I mean, we went over Christmas, New Year,
so we did find ourselves saying a lot,
I can see how beautiful it would
be at another time of year.
Like in the spring with the cherry blossoms
or at the fall where the leaves are changing.
So cool.
Everything I'd look at on Google Maps,
they'd have like these wonderful, beautiful
pictures that people have taken and I'd go
there and it would just be kind of like.
Barren.
Brown and barren.
Okay.
So we, we just ate a lot of food and did
a lot of shopping all within the 7/11.
Oh, of course.
These are good, but.
They're great.
There's a weakness to them.
They're weak.
They need to be stronger.
You think that's a, that's
a weak ranch flavor.
It's, it hits you at the very beginning
and then it just turns into that
greasy Bugle taste that we all know.
I like these a lot.
I'm gonna give 'em an eight.
I don't not like 'em.
I just can't give them an eight.
What can you give them?
A six.
Oh, I thought it was very, very ranchy.
Okay.
Now I did not pick these, like I said,
Lando picked these, get a bunch of 'em.
How do you go about this?
I just grab it.
Just grab it.
Where is the big I, I'm sorry,
but I'm taking issue with the big.
Maybe it's the, the bag, which isn't big.
That's big to somebody.
Um, you've got this person with
their pinky up singing, singing.
I think maybe they're singing karaoke.
What's baby star?
This must be Baby Star.
There's a QR code, if you want to click
on that and find out about Baby Star, then
that's gonna be something that you can do.
I don't care enough.
They are very reminiscent of a certain taste.
These are so Baby Star.
What does that taste like to you?
Bland, but it's not a pretzel.
There's almost a little.
It tastes like.
What.
A burnt french fry.
When you get a little burnt french
fry, it is crispy and I love those.
It does.
Mm-hmm.
That would be really good marketing.
Maybe that's what that says.
All the Japanese writing.
But you don't like a burnt french fry?
I don't like 'em.
You like a floppy fry.
It is burnt, I'm gonna give it a two.
I don't like it.
Whoa, really?
Yeah.
Uh, I like these a lot, but
they don't have ranch on 'em.
Seven.
Alright.
I might have shot myself in the foot
giving that one a two, but I'm a gentleman.

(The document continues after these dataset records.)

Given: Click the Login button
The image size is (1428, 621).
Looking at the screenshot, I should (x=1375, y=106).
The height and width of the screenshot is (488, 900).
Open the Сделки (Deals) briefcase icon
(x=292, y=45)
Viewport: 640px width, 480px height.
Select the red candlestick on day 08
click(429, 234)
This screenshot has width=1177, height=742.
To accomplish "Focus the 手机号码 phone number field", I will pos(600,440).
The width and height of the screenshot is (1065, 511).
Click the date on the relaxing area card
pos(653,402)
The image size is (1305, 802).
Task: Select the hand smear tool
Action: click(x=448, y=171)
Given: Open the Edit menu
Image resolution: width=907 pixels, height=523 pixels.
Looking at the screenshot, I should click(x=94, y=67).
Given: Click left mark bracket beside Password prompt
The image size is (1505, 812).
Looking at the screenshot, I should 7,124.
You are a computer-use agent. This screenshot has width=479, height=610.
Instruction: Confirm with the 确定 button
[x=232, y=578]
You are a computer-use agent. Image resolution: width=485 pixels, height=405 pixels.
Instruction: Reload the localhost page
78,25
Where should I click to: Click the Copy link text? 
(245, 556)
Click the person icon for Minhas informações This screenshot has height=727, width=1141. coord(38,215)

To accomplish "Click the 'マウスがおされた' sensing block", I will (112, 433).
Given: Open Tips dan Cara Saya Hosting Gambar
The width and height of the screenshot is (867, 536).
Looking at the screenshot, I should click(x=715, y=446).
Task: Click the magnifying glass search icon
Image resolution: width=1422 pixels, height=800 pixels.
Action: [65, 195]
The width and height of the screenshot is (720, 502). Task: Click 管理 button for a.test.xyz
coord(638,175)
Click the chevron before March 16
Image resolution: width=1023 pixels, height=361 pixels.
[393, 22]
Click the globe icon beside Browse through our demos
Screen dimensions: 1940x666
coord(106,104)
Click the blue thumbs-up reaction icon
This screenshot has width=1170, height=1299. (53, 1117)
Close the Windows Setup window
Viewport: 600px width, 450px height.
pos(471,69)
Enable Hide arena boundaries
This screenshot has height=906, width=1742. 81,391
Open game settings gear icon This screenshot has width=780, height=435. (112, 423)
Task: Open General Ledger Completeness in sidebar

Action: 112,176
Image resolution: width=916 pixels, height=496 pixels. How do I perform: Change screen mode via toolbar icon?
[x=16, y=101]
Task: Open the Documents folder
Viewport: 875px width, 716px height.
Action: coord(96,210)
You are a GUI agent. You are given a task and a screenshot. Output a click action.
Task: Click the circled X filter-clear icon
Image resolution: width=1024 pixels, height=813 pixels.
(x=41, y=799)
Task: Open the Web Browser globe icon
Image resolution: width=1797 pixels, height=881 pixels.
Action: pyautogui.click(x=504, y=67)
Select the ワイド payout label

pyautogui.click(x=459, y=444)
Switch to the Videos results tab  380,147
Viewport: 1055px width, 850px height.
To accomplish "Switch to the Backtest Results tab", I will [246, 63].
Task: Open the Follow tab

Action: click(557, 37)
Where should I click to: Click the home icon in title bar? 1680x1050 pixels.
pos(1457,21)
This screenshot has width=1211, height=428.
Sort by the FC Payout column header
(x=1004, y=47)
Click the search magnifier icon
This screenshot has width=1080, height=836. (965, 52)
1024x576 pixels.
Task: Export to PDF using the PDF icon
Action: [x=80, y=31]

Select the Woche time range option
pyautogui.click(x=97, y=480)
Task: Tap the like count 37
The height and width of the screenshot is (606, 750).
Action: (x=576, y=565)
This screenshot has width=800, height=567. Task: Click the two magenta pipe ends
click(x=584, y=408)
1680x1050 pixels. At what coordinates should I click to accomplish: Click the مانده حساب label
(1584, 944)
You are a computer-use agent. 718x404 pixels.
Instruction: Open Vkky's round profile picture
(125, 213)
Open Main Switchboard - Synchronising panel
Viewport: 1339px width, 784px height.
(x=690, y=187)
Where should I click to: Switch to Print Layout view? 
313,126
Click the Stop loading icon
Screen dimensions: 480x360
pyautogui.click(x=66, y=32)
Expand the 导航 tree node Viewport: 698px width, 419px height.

Is it total score or is it by round I
mean by round you each get a point, right?
So far, things are taking
a very surprising turn.
Okay.
Um, but let's go for round three.
I mean, I knew America would come through.
Okay.
3, 2, 1. Suck on that.
So, that's just childish.
Like literally.
It's a watermelon flavored baby
bottle pop, but for adults only.
No it's not.
I've got a, hojicha truffles.
I saw these and I was like.
So you really learned how to speak the
language while you were over there.
I mean, I, you know, I know you only
went to 7/11, but I can see you took the
extra time to really immerse yourself.
Not only me, but.
You were, you were turgid
with the Japanese language.
It is fully saturated.
Christy also learned a lot of Japanese, at
one point I heard her say arigato Tomas.
I did hear her say that.
So that was Japanese and Spanish.
I don't know.
That's what she said.
Well, was the guy's name Tomas?
No.
Uhuh.
What does origato mean?
Hello.
Thank you.
Thank you.
See, I'll know that when I go.
Um, let's open these first.
I'm gonna just be opening
these while you work on that.
'cause it's gonna take second.
I didn't know what it was when I got it,
but it's, it's literally 7/11 branded.
You brought anything 7/11 branded.
Well, lemme take this back out of the trash.
It is not 7/11 branded.
I mean, not so far, but I'll
have something in there.
Alright.
That could be, you seen
those little dung beetles?
Yeah.
Big.
You seen a dung beetle?
They roll these.
They roll these.
This exact size, texture.
Not smell though.
'cause these do smell good.
Hmm.
They're chewy.
Those little green.
It's tr it's a truffle.
Is it not?
What makes you say that?
Green tea?
I thought hojicha was a, a type of green tea.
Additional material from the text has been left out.